O problema é que o contrato prevê repasses mensais de R$ 6.782.009,01, mas a FABAMED só foi qualificada como organização social (OS) dois dias depois, em 5 de fevereiro, por decreto assinado pela própria prefeita, pelo secretário de Planejamento Thiago Silva e pelo procurador-geral José Hunaldo Santos Mota.


O edital do chamamento público, criado pela própria prefeitura, estabelecia regras claras para participação: somente organizações sociais já qualificadas na área da saúde no âmbito municipal poderiam concorrer.
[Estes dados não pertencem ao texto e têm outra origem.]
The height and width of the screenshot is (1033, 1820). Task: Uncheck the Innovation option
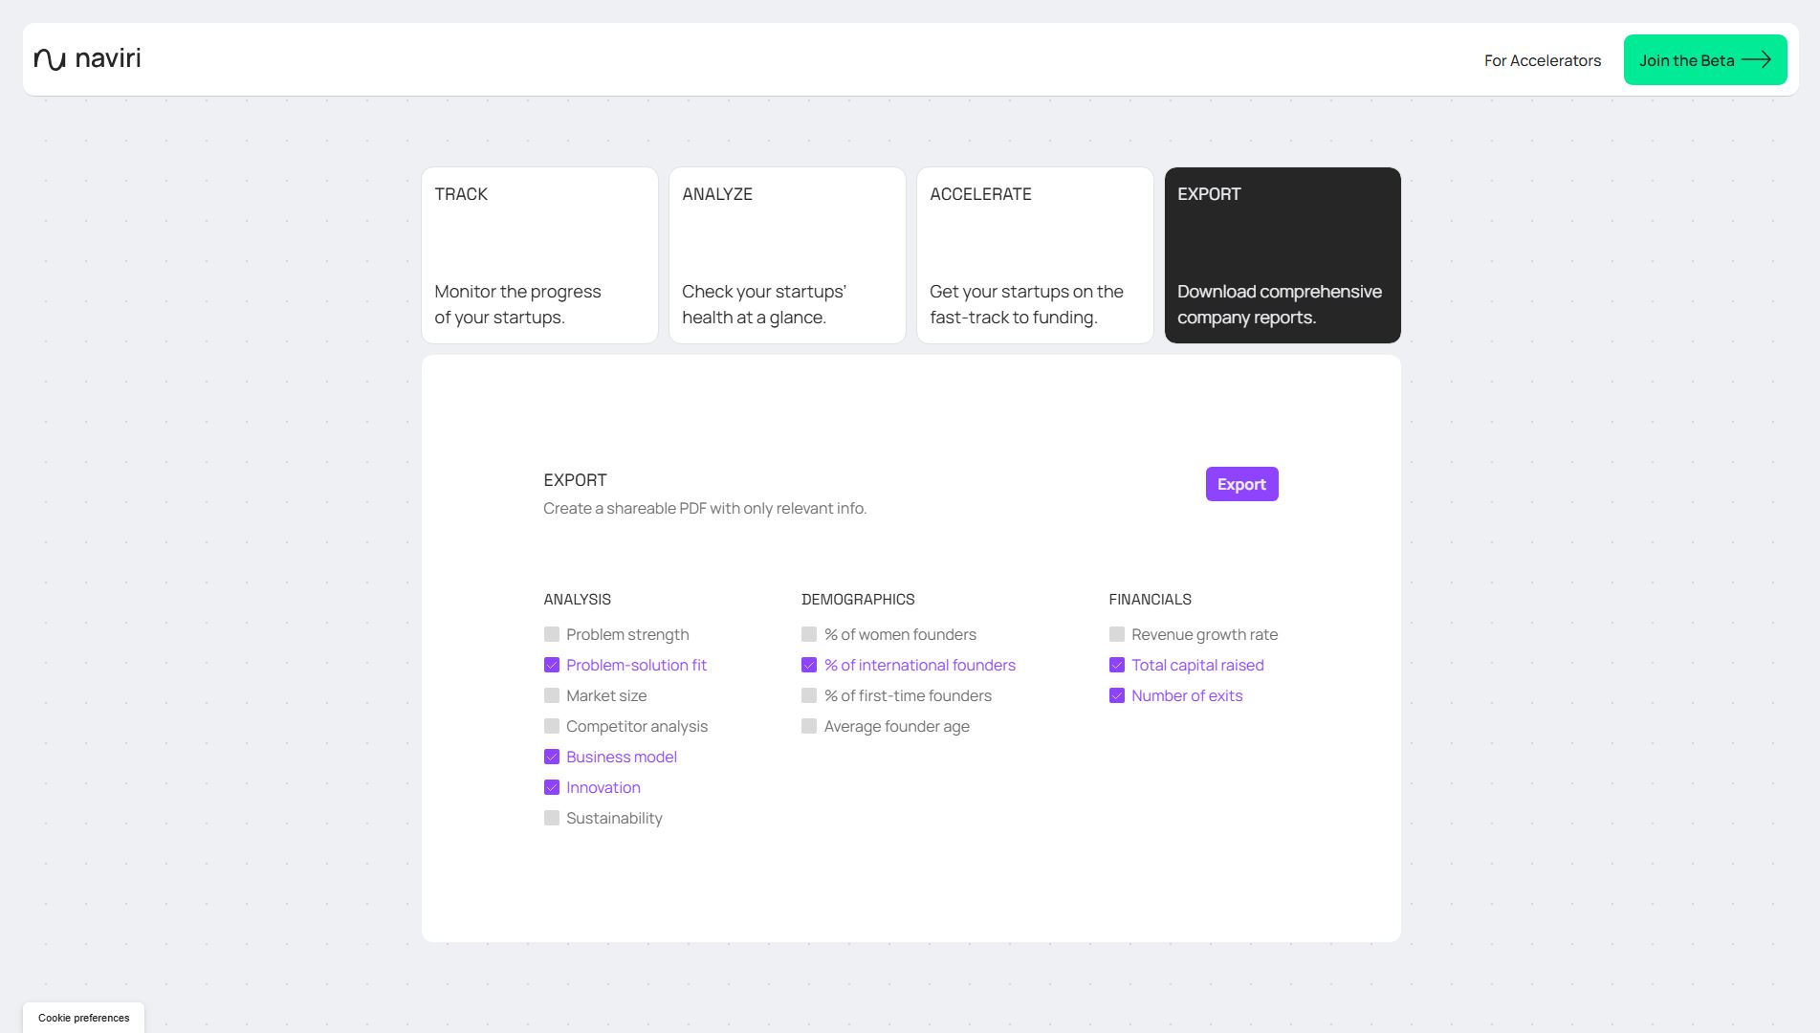pyautogui.click(x=552, y=787)
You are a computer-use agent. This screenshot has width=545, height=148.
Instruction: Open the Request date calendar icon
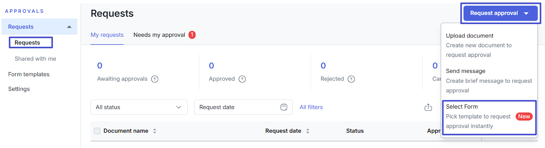click(284, 107)
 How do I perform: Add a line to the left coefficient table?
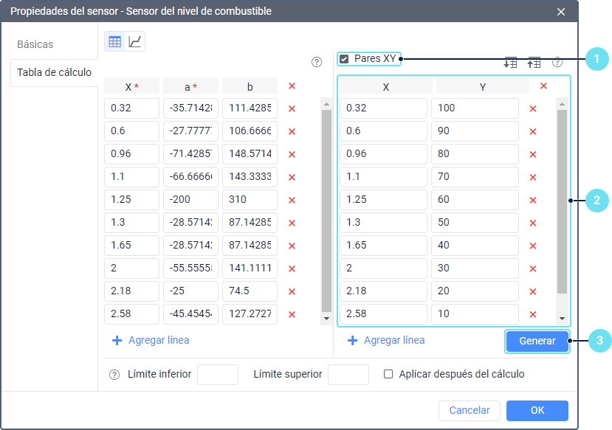click(x=151, y=341)
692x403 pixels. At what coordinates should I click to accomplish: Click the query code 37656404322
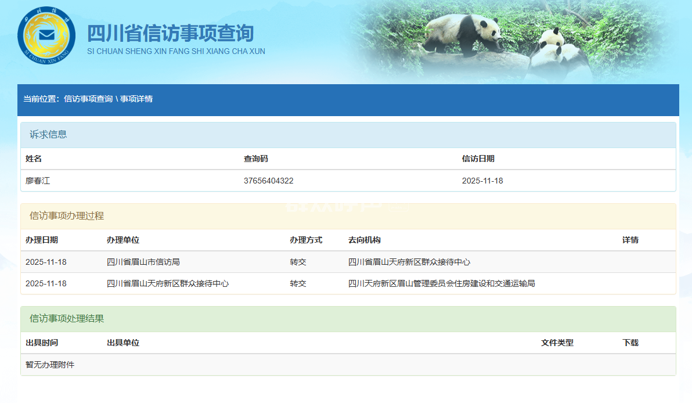pos(268,181)
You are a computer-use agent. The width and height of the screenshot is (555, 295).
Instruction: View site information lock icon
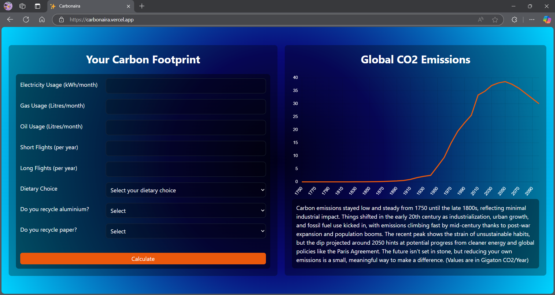(x=61, y=20)
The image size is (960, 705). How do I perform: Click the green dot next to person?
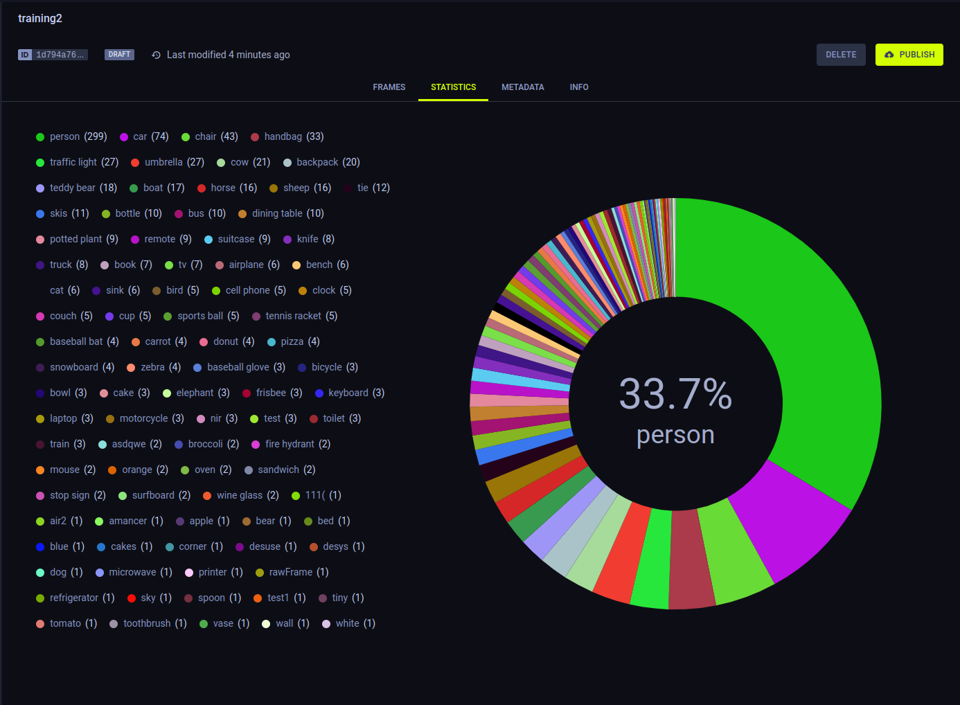point(39,136)
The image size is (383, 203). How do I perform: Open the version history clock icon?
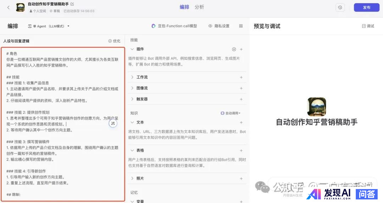pos(340,7)
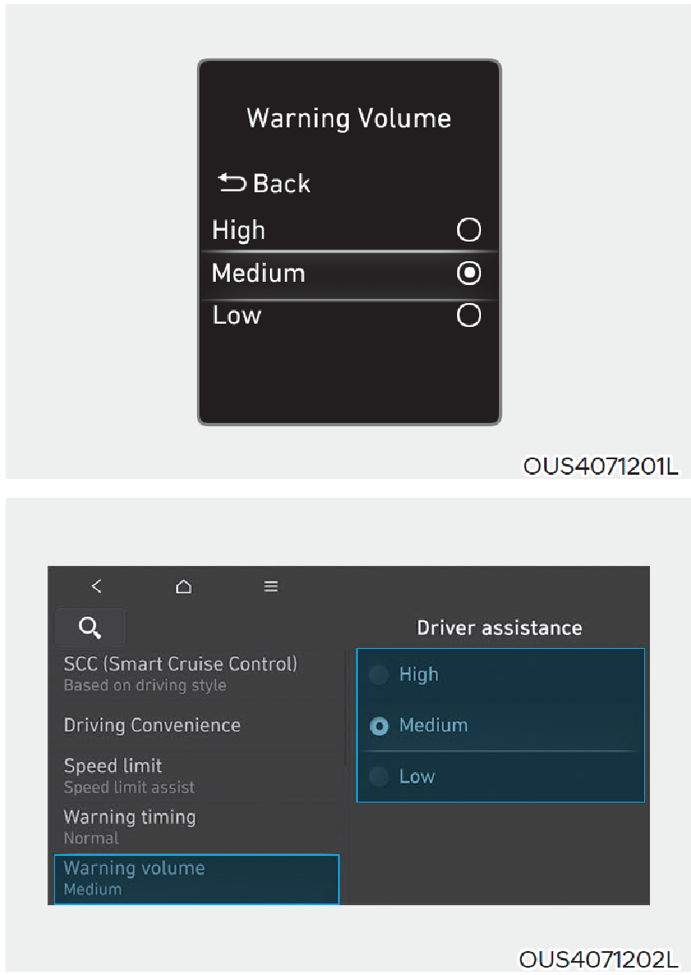691x975 pixels.
Task: Open Speed limit assist setting
Action: coord(198,777)
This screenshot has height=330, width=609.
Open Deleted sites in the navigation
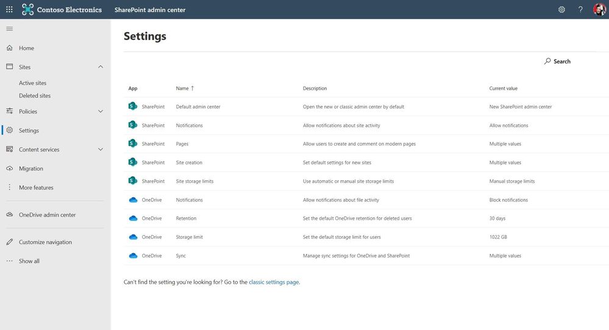coord(35,96)
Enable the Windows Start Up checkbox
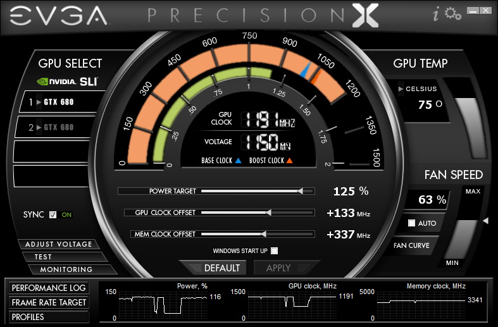 click(274, 250)
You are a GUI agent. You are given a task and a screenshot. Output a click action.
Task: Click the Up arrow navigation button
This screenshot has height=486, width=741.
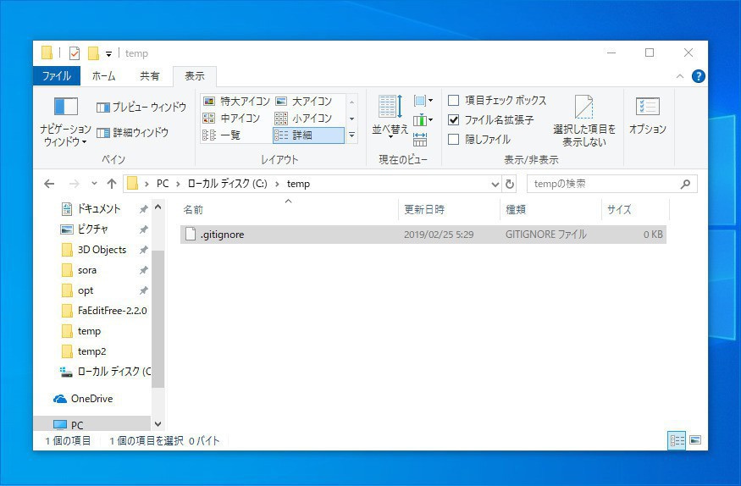(x=112, y=184)
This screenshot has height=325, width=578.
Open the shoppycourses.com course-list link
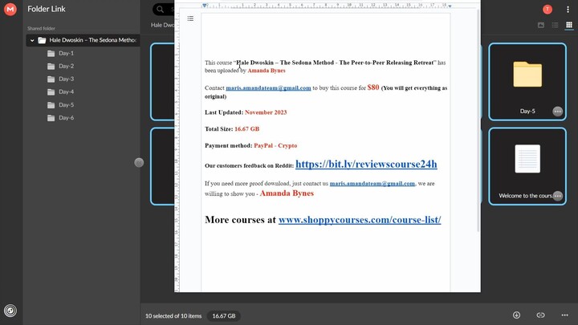359,219
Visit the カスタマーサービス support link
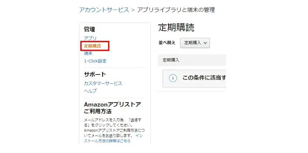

No entanto, o extrato de resultado já tratava a FABAMED como entidade apta, listando-a como organização da sociedade civil desde o dia 3. O decreto, publicado em 5 de fevereiro, decreta expressamente que a qualificação como OS entra em vigor na data da publicação. Ou seja, a prefeitura mudou as regras do jogo no meio da partida e premiou quem ainda não tinha o direito de jogar.

Caixa preta exposta
A equipe do Fato Sergipe vasculhou documentos oficiais e compartilhou prints exclusivos, revelando que a prefeitura publicou a vitória da FABAMED como se a entidade já fosse OS, contrariando o edital que ela mesma escreveu. Esse caso contradiz diretamente o discurso proferido reiteradas vezes pela própria Emília Corrêa, que se elegeu prefeita proclamando superfaturamento em contratos do “Sistemão” da gestão anterior.
Não é a primeira polêmica envolvendo valores astronômicos na saúde municipal. O contrato de gestão 113/2022 da Maternidade Lourdes Nogueira, que Emília Corrêa detonava como vereadora por pagar R$ 6,8 milhões mensais, tinha valores praticamente idênticos aos R$ 6,7 milhões agora destinados ao Fernando Franco, um hospital de porte bem menor. A prefeitura do IGC segue gerenciando o Nestor Piva, enquanto a FABAMED assume o Franco, mantendo a lógica de repasses milionários mensais questionada há anos por sindicatos como o Sindimed e vereadores de oposição.
Os órgãos de controle agora têm a palavra. Tribunal de Contas do Estado (TCE-SE) e Ministério Público de Sergipe (MP-SE) precisam apurar se houve fraude ao edital ou desídia administrativa. O contrato de R$ 6,7 milhões por mês coloca em xeque as promessas de moralização da gestão da saúde feitas em campanha pela atual prefeita.